REQUEST >> Locate every line in the records below that contains the word "height", and copy each such line in full.

DATA EXCERPTS >>

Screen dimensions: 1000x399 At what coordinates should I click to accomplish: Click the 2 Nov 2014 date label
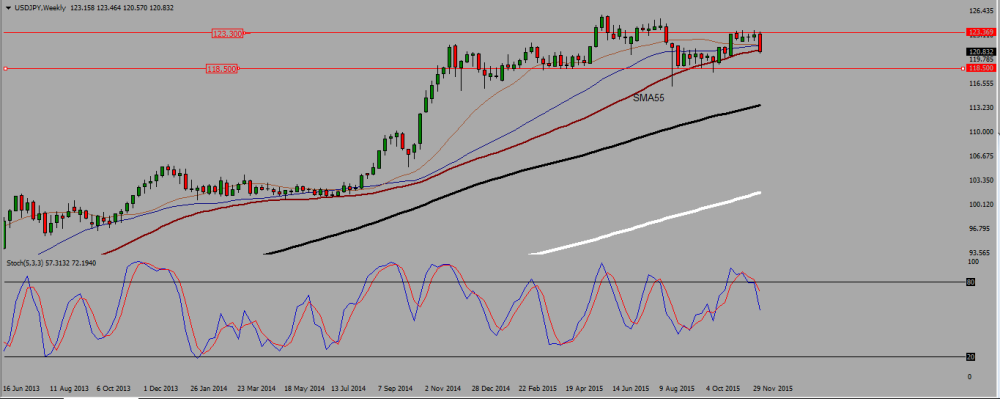tap(443, 388)
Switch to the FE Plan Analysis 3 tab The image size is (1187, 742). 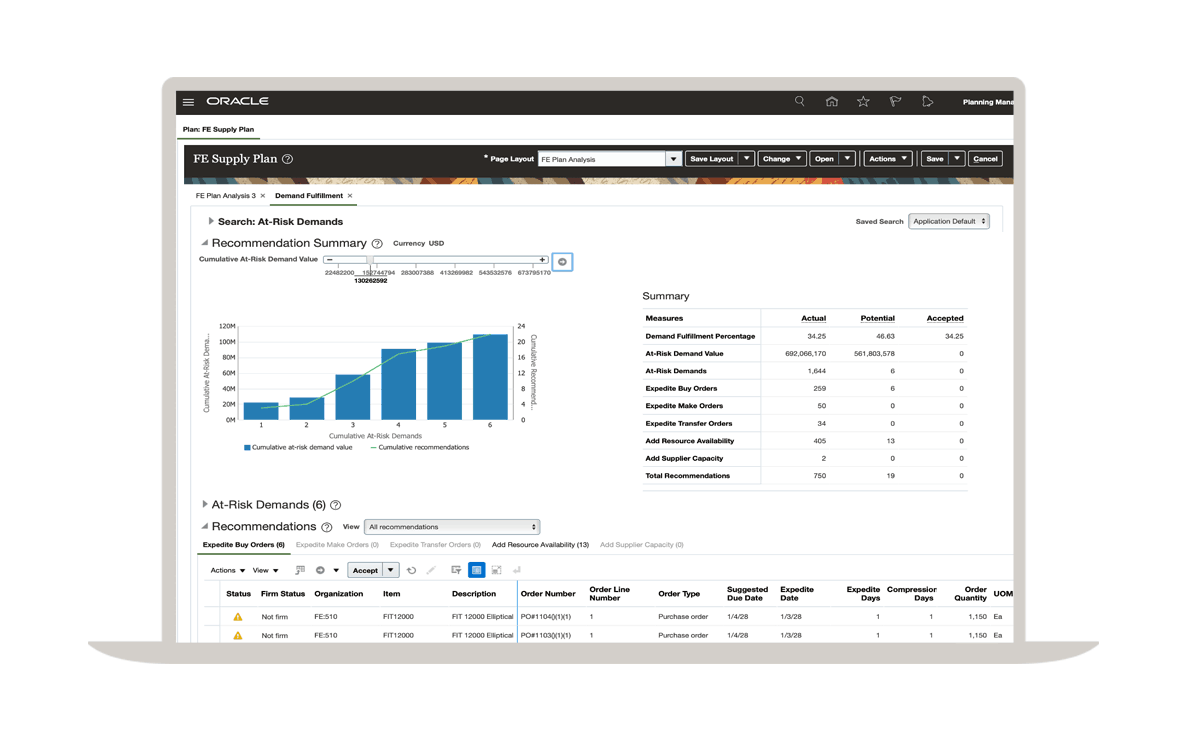click(225, 196)
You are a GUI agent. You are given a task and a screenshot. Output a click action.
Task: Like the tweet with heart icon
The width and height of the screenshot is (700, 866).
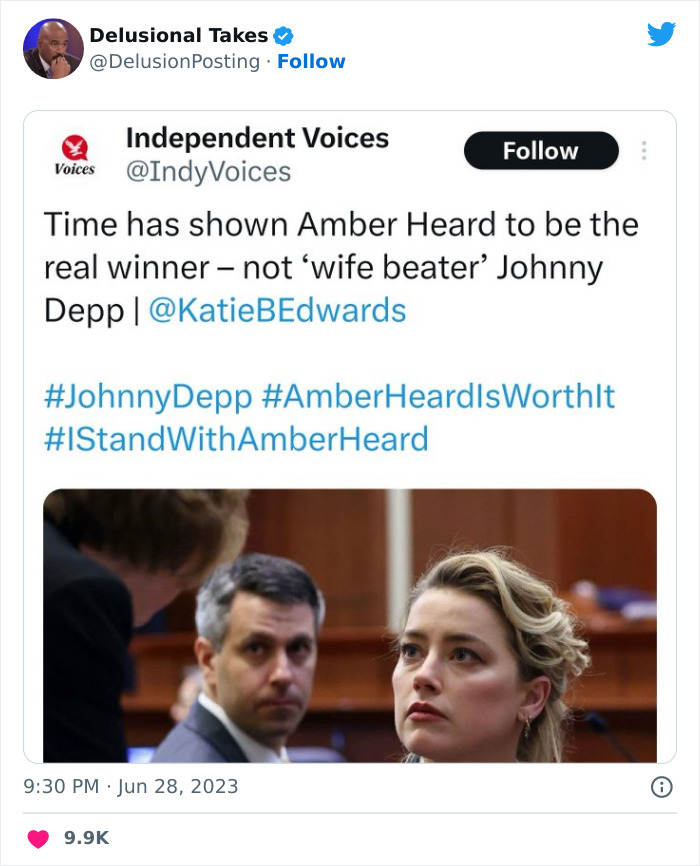click(x=37, y=838)
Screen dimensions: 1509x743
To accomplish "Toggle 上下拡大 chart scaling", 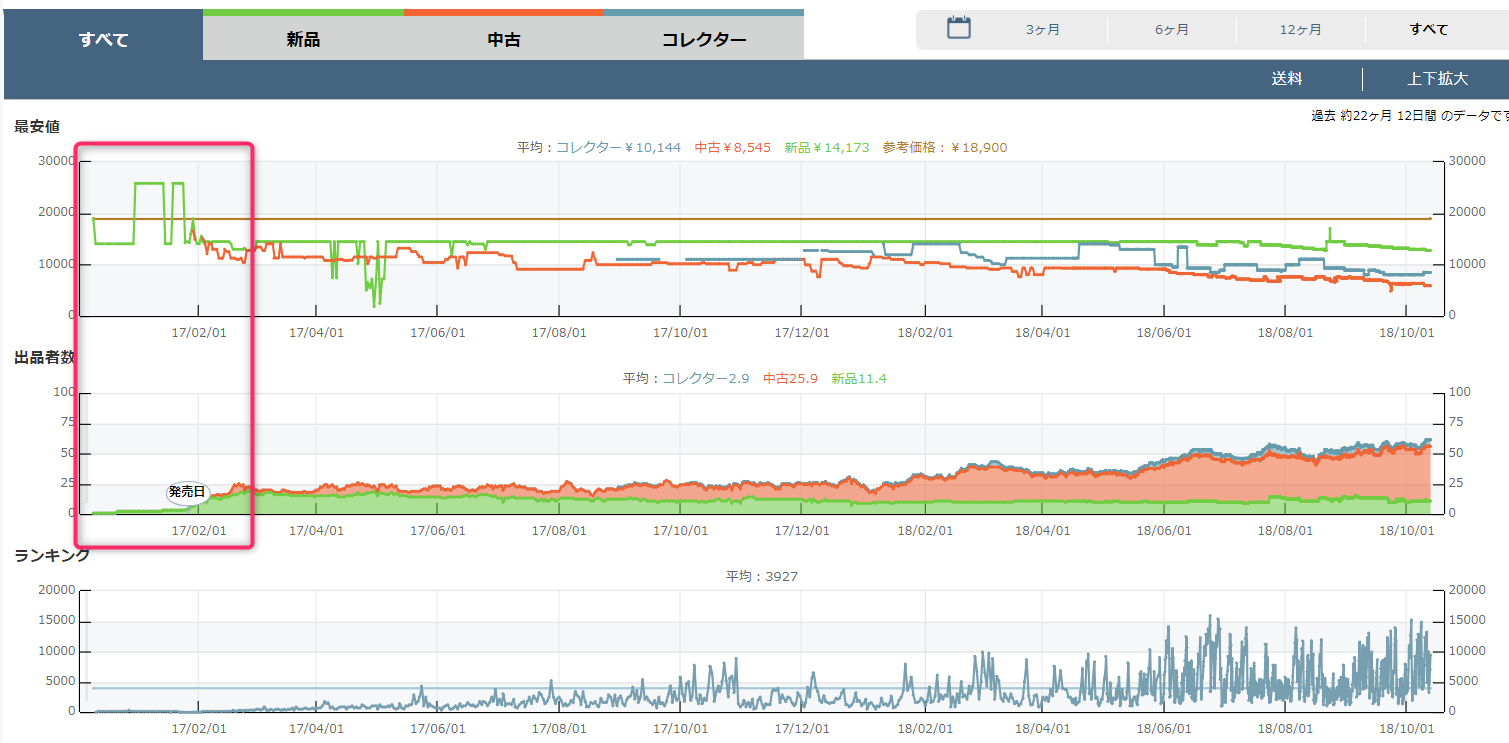I will pos(1437,79).
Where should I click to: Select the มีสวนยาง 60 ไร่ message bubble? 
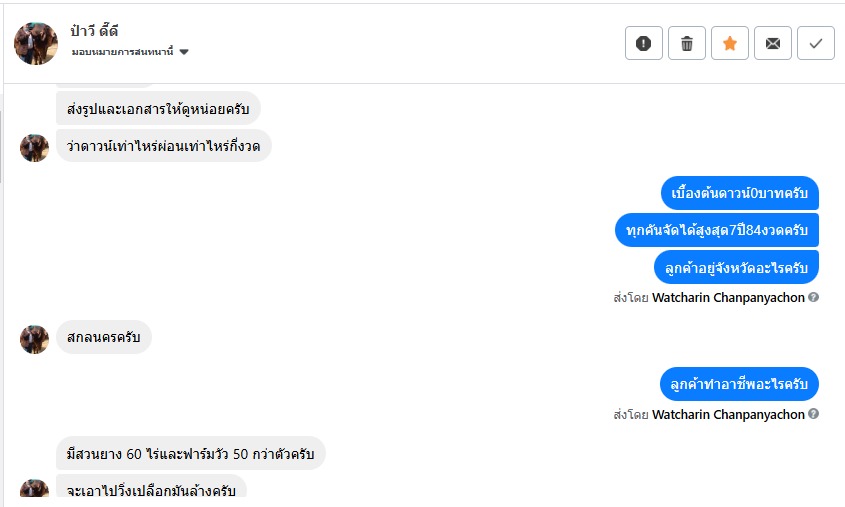190,454
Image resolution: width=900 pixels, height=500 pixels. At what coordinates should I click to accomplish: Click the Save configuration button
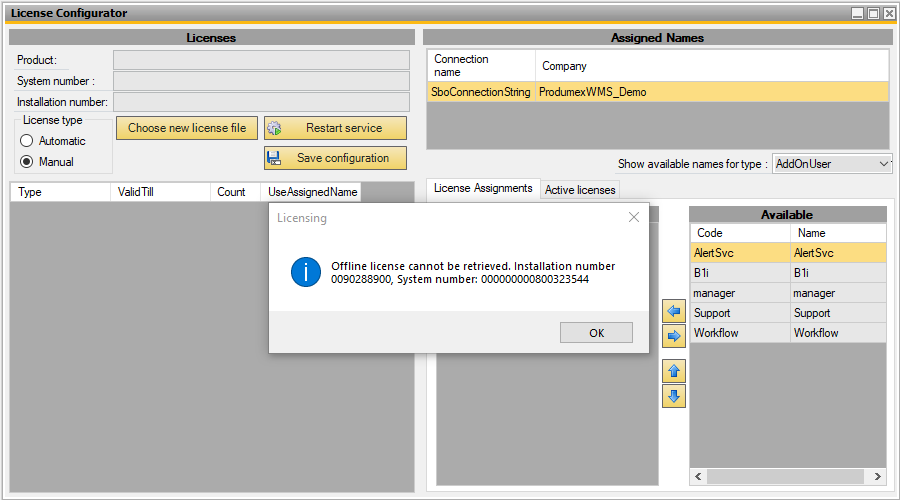tap(335, 158)
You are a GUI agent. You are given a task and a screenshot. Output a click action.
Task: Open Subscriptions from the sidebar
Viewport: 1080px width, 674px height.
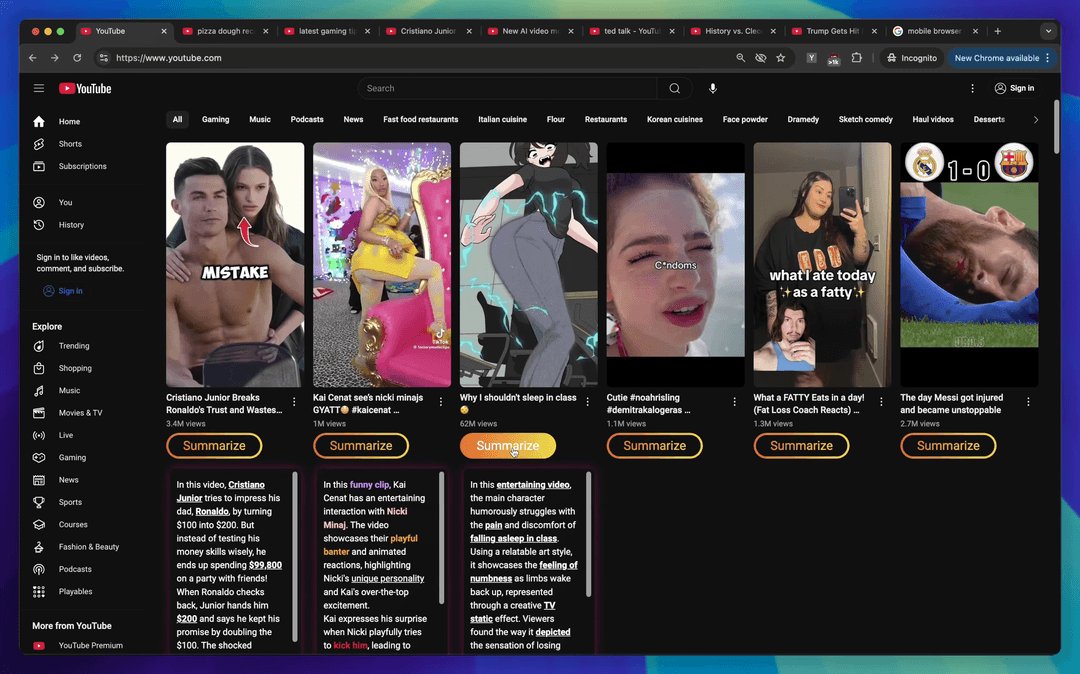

ANSWER IN FULL >>
The width and height of the screenshot is (700, 866).
Image resolution: width=900 pixels, height=500 pixels. At what coordinates should I click to accomplish: Click the Save configuration button
Viewport: 1080px width, 674px height.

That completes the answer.